Le philosophe (athée) Massimo Cacciari analyse les propos de François dans l'avion de retour de Corée, à propos d'une possible intervention armée en Irak (22/8/2014)

     

Massimo Cacciari (*), né en 1949, est un philosophe italien "de gauche" - pour faire très court. On lira à ce sujet sa notice wikipedia en français. A priori, il n'a rien pour attirer ma sympathie, au moins intellectuelle.
Ses positions politiques ne l'empêchent cependant pas d'être fasciné par la religion catholique. Il est l'auteur d'un ouvrage sur le Katechon intitulé "un pouvoir qui freine": Francesco Colafemmina en parlait ici, rappelant qu'au moment de la renonciation de Benoît XVI, le même Cacciari avait écrit: "Le pape se démet, parce qu'il ne parvient plus à contenir les forces antichristiques, y compris à l'intérieur de l'Eglise".

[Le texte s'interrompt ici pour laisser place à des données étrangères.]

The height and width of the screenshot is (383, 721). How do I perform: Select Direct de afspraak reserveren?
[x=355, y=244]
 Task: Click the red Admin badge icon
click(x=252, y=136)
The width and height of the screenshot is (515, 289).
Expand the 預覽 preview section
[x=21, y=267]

Cette lucidité ne l'avait pas empêché de saluer l'élection de François comme l'oeuvre de l'Esprit Saint.... auquel il ne croit pas, étant athée.

A l'occasion de la conférence de presse du pape dans l'avion de retour de Corée, il a accordé une interviewe à la Repubblica. Je ne suis évidemment pas naïve: si "le vaisseau-amiral de la haine contre l'Eglise" lui donne la parole, c'est parce que ses théories confortent la leur, qui est essentiellement "le pape est en train de révolutionner l'Eglise".

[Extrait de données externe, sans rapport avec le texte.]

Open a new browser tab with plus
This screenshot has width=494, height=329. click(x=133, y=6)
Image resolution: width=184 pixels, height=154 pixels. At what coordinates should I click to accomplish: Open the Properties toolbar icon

Antonio Socci, en le citant dans son dernier article, lui a donné une audience dans un milieu qu'il n'aurait peut-être pas atteint autrement: celui des catholiques, allant des "normalistes" (qui n'ont pas apprécié: Tornielli, la Bussola) aux traditionalistes.
Ceux qui préfèrent s'informer dans le bulletin "officiel" VIS et auprès des agences de presse risquent de passer à côté de l'Histoire, au nom d'un légalisme mal compris, mais c'est leur choix.
Si on lit et relit (comme je l'ai fait) les quelques lignes de la réplique du pape à la question sur l'intervension en Irak, on ne peut s'empêcher de penser que, s'ajoutant à une liste devenue longue de faits - menus et moins - et de déclarations, elles indiquent que le Pape imprime effectivement de grands changements à l'Eglise.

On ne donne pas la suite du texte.